À quatre kilomètres à l’est de cette station climatique, surnommée « la petite Angleterre », se dresse l’ancienne fabrique de la plantation de thé Pedro. Construit en 1885, l’édifice vieillissant a conservé ses machines du 19e siècle et son atmosphère d’antan. À l’étage, les feuilles de thé qui sèchent sur des nattes en toile de jute répandent une odeur douceâtre qui vous suit tout au long de la visite. « Notre production est destinée à 97 % à l’étranger, explique le guide. Nous exportons surtout aux Émirats arabes unis, en Turquie, au Japon, en Iran, en Grande-Bretagne… Des pays amateurs de thés noirs. Les 3 % restants sont pour la consommation locale. » Ironie de la chose, ce sont aussi les moins bons.

La fabrique Pedro est entourée de plantations verdoyantes où, entre les rangées serrées d’arbustes, les équipes de cueil­leuses tamoules s’affairent à récolter les feuilles et les bourgeons. Le salaire de ces femmes est très bas (environ trois dollars par jour) pour un travail physiquement exigeant. Elles s’épuisent à récolter quotidiennement au moins 20 kilos de feuilles, du lundi au samedi. Mais leur labeur ne les empêche pas de lever la tête des théiers pour saluer le train à son passage. Habitude qu’elles ont depuis toujours et qu’elles ne semblent pas prêtes à abandonner.

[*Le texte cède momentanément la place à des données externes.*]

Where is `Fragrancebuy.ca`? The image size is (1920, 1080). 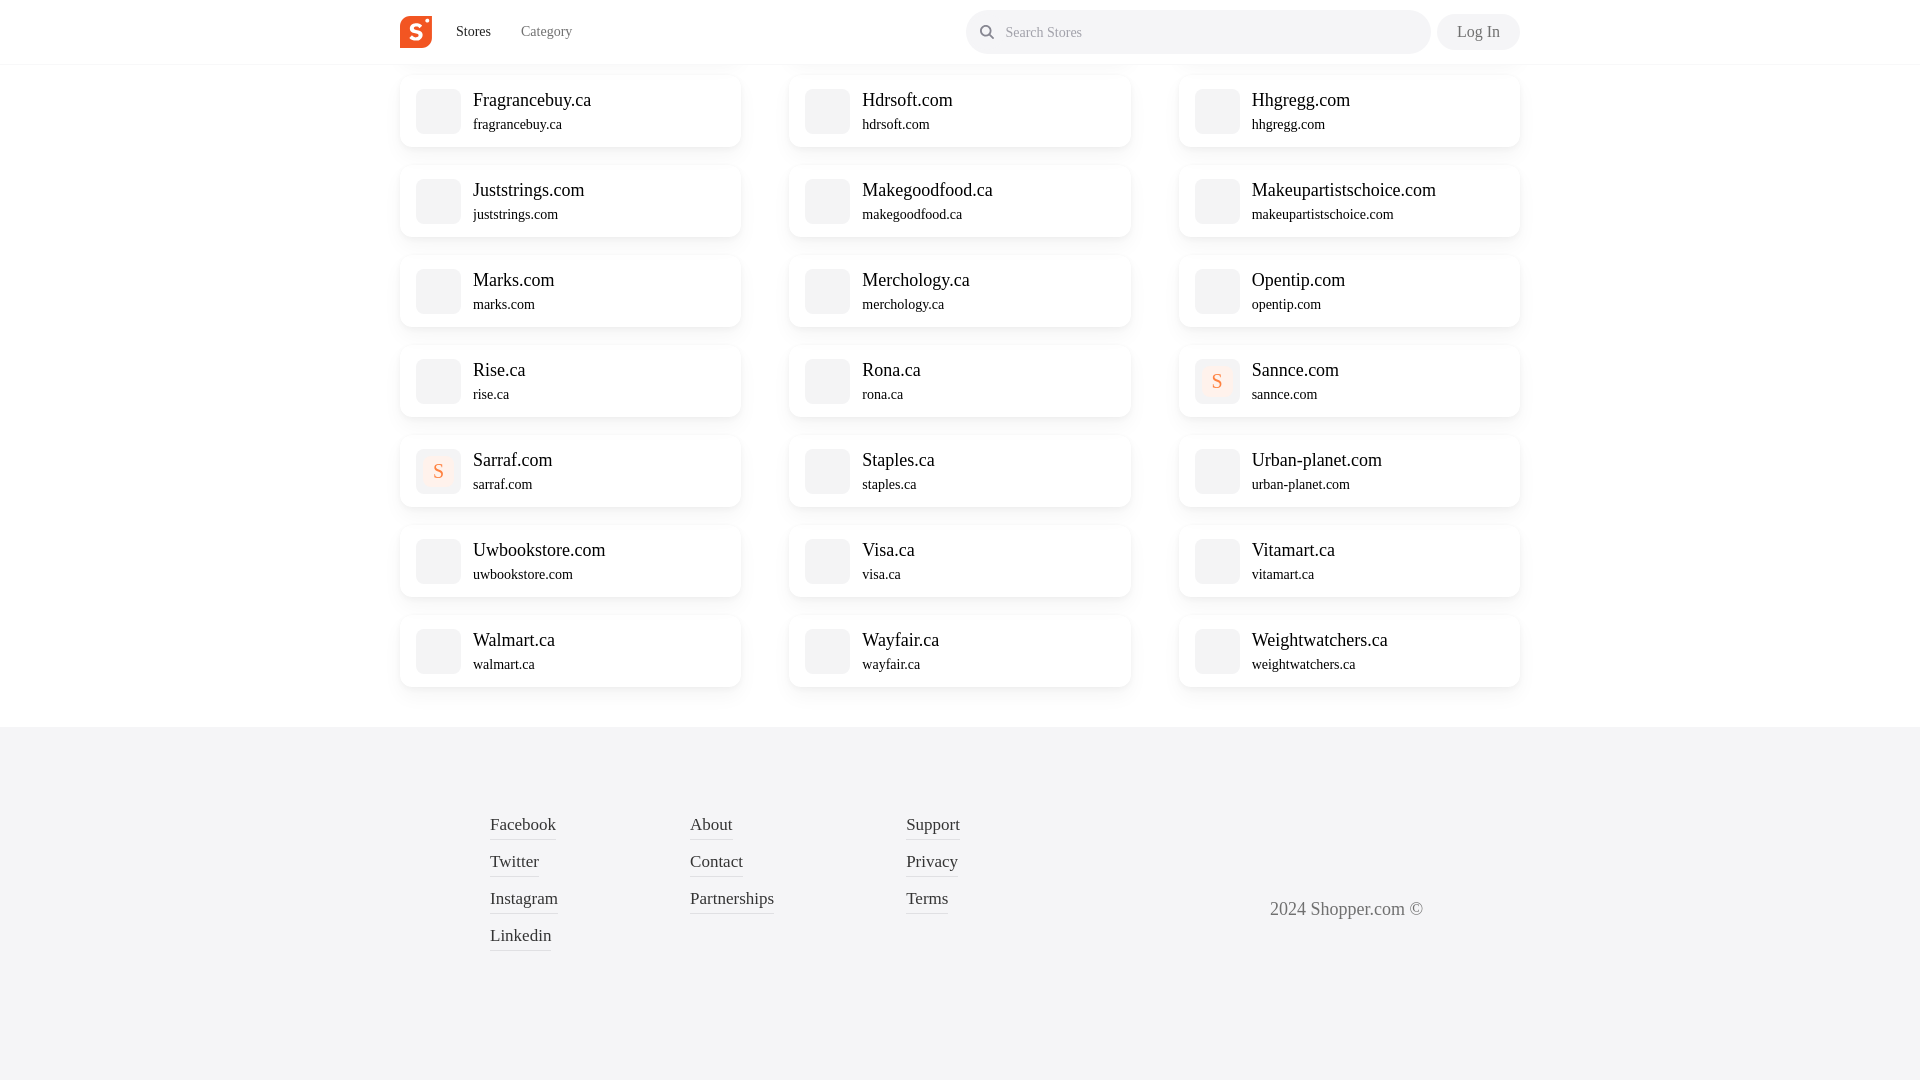
Fragrancebuy.ca is located at coordinates (532, 100).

Plutôt que de prendre le train, les voyageurs qui le souhaitent peuvent se rendre aux villages à pied en suivant les rails, une randonnée sans risque à travers les plantations (il ne passe que six trains par jour, à une allure d’escargot). On peut ainsi rallier Haputale et Ella, deux bourgades perchées dans les hauteurs sri-lankaises qui offrent une vue imprenable sur la vallée d’Uva et la faille d’Ella. La marche est longue, mais elle offre de nombreuses occasions de rencontrer les habitants des plantations, qui, la plupart du temps, vous invitent à boire le thé chez eux. Un moment de détente agréable et inoubliable, à savourer avant de reprendre la route vers d’autres horizons.